What is the difference between an ophthalmologist, an optometrist, and an optician?
An Ophthalmologist (MD) has a medical degree and is licensed to practice medicine and perform eye surgery. An ophthalmologist has had at least 12 years of education and training beyond high school and is qualified to diagnose and treat all eye diseases and perform surgery.
Optometrists (ODs) are non-physician health care professionals trained to provide primary eye care, including performing regular eye exams, prescribing glasses, fitting contact lenses, diagnosing eye pathology and providing primary treatment for some eye diseases, as well as referring patients for secondary and tertiary treatment to ophthalmologists.

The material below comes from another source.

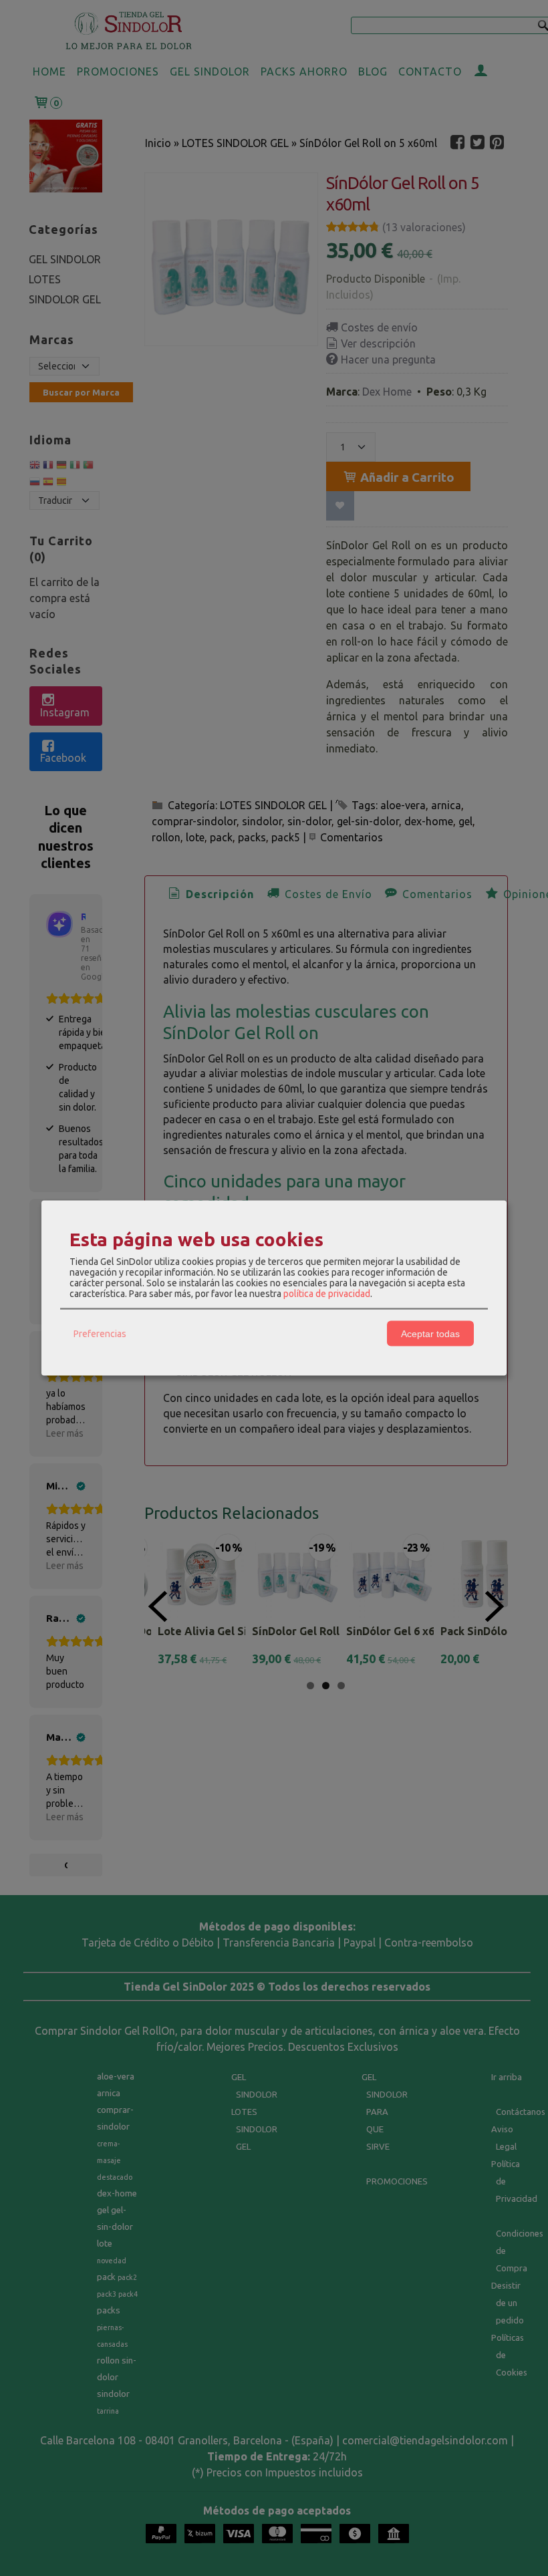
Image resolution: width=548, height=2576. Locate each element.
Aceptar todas (430, 1333)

An Optician usually has a combination of college (or 2 years of opticianary school) and on-the-job training. An optician is trained to fit and dispense eyeglasses or contact lenses based upon a prescription from a licensed ophthalmologist or optometrist.
An Ocularist is a maker of artificial eyes.

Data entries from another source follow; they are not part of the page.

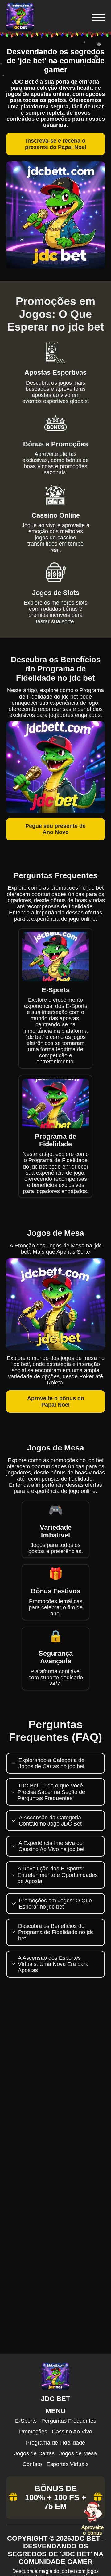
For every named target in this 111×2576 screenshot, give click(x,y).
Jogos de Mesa (78, 2453)
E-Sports (26, 2421)
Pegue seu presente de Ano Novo (55, 829)
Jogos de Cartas (34, 2453)
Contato (32, 2464)
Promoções (33, 2432)
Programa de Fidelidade (55, 2443)
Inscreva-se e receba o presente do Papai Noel (55, 143)
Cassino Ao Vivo (72, 2432)
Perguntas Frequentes (68, 2421)
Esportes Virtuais (67, 2464)
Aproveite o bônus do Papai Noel (55, 1401)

Other Eye Care Professionals
Orthoptist: An orthoptist is specially trained to recognize and treat by non-medical and surgical means, anomalies of binocular vision which are usually associated the misalignment of the patient's eye. Orthoptists play a vital role in working with the ophthalmologist in a standard assessment of ocular motility which is important in the diagnosis of strabismus and amblyopia (lazy eye) and in the long term follow-up during treatment with glasses or a post-operative surgical correction. Orthoptists trained in Canada require an undergraduate degree from a recognized university and two years training in an Orthoptic school.
Ophthalmic Assistant: Performs a variety of tests on patients and generally assists the doctor with the patient's medical examination and care in the clinic setting.
Ophthalmic Technicians: Highly trained or experienced assistants which perform more complicated diagnostic testing and photography.
Registered Nurse: A nurse who has specialized ophthalmic training. Nurses in the clinic setting may assist the doctor in more technical tasks, such as injecting medications and minor surgery.